Records on locating visible targets:
========================================================================

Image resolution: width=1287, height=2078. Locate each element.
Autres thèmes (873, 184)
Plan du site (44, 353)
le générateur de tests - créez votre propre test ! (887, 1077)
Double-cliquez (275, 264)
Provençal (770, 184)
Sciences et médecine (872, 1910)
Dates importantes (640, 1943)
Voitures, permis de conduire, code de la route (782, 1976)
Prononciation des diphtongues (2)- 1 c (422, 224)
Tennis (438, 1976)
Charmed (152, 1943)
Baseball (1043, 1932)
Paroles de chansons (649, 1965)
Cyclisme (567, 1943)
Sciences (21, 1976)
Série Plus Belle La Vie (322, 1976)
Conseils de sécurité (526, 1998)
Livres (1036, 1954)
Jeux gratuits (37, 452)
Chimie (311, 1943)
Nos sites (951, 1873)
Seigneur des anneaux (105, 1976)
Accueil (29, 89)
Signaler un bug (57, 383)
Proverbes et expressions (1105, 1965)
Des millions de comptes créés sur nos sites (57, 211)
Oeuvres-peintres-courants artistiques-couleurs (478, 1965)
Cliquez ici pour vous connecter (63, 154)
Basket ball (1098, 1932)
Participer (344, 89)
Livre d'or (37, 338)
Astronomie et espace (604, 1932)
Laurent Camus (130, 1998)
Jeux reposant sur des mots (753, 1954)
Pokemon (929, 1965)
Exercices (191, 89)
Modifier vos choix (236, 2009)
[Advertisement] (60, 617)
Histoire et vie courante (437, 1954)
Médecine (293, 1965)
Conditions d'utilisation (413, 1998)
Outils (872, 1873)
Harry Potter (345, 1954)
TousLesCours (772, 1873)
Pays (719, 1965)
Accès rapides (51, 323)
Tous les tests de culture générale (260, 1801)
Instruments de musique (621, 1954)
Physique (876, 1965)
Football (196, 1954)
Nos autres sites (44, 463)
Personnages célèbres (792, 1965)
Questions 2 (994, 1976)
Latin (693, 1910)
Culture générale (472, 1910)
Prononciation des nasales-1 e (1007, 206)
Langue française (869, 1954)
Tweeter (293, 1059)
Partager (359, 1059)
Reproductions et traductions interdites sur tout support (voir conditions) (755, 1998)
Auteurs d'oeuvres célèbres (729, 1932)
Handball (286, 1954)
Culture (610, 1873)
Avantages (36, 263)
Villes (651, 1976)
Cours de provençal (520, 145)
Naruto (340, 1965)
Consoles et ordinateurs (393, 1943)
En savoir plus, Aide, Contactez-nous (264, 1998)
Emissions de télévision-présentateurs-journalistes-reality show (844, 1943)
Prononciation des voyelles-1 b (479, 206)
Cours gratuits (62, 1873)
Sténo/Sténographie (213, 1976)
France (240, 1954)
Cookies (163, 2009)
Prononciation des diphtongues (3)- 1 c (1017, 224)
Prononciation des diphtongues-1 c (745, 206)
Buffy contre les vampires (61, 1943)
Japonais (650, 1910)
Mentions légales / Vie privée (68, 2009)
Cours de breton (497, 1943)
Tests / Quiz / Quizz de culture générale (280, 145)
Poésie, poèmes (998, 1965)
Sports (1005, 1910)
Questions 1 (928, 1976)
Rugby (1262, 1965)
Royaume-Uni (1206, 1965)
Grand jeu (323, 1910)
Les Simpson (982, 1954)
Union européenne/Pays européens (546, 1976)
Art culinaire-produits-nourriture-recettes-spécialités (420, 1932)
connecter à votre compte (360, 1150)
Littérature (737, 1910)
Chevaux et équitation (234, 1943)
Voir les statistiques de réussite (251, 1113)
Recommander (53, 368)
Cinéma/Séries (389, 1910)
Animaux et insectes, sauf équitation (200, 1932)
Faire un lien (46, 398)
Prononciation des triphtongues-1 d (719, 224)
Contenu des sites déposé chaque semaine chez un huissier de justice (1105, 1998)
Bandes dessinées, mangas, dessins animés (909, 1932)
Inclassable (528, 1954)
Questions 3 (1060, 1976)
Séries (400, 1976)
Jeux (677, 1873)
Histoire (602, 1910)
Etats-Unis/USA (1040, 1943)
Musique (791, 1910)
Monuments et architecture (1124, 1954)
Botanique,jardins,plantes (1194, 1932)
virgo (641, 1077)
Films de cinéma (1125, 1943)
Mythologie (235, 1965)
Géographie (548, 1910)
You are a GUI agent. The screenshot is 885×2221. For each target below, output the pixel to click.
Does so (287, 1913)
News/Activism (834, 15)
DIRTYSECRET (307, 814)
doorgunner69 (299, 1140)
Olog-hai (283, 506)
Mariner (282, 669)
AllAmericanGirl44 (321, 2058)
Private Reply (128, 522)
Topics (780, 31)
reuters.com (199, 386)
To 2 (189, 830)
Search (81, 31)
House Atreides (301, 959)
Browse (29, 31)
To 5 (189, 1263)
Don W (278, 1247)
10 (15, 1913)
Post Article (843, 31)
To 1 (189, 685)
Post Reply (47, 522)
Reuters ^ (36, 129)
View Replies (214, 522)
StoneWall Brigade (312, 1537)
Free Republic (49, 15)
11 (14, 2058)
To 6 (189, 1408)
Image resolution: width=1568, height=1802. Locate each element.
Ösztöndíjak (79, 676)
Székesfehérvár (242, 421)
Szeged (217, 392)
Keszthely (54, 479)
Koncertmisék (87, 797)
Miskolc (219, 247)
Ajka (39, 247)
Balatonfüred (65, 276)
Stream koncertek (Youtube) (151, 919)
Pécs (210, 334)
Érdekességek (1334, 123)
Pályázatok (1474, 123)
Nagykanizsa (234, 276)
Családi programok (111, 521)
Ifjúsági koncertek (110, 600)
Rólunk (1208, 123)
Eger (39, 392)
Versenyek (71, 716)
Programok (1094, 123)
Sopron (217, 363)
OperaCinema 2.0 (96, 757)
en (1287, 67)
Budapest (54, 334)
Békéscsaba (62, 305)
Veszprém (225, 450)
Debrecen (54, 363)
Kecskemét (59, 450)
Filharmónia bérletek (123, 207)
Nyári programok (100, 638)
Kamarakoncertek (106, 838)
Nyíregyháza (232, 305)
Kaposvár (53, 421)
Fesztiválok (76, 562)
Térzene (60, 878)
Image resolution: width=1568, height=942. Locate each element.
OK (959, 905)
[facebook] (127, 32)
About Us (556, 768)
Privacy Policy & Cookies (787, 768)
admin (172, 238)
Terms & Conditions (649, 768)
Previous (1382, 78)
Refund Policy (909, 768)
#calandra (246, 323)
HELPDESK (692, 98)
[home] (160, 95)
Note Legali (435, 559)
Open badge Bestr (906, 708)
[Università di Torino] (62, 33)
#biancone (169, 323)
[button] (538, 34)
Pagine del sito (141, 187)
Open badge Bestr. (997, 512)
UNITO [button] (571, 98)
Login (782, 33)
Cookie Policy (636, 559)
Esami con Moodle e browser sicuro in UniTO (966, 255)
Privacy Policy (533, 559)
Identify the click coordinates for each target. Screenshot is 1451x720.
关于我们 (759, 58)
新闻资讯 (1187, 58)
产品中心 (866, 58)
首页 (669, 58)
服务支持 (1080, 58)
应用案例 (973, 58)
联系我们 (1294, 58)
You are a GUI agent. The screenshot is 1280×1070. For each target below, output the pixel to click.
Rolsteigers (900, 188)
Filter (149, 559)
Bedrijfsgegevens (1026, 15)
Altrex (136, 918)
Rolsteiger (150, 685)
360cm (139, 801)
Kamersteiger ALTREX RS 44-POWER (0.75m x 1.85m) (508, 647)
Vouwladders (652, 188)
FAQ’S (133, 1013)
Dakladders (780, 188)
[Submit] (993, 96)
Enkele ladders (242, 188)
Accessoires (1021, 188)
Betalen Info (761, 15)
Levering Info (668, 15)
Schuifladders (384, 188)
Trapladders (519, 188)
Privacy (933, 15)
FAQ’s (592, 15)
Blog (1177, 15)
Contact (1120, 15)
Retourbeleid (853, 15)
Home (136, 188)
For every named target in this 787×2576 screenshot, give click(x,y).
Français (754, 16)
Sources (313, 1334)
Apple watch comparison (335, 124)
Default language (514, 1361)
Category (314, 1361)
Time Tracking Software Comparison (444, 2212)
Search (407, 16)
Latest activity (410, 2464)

========================================================================

Convert everything in the records above, from the line containing "Mariner (282, 669)" down to the line containing "Stream koncertek (Youtube) (151, 919)", into a JSON list of strings with one string per line and no blank lines.

[
  "Mariner (282, 669)",
  "AllAmericanGirl44 (321, 2058)",
  "Private Reply (128, 522)",
  "Topics (780, 31)",
  "reuters.com (199, 386)",
  "To 2 (189, 830)",
  "Search (81, 31)",
  "House Atreides (301, 959)",
  "Browse (29, 31)",
  "To 5 (189, 1263)",
  "Don W (278, 1247)",
  "10 (15, 1913)",
  "Post Article (843, 31)",
  "To 1 (189, 685)",
  "Post Reply (47, 522)",
  "Reuters ^ (36, 129)",
  "View Replies (214, 522)",
  "StoneWall Brigade (312, 1537)",
  "Free Republic (49, 15)",
  "11 (14, 2058)",
  "To 6 (189, 1408)",
  "Image resolution: width=1568, height=1802. Locate each element.",
  "Ösztöndíjak (79, 676)",
  "Székesfehérvár (242, 421)",
  "Szeged (217, 392)",
  "Keszthely (54, 479)",
  "Koncertmisék (87, 797)",
  "Miskolc (219, 247)",
  "Ajka (39, 247)",
  "Balatonfüred (65, 276)",
  "Stream koncertek (Youtube) (151, 919)"
]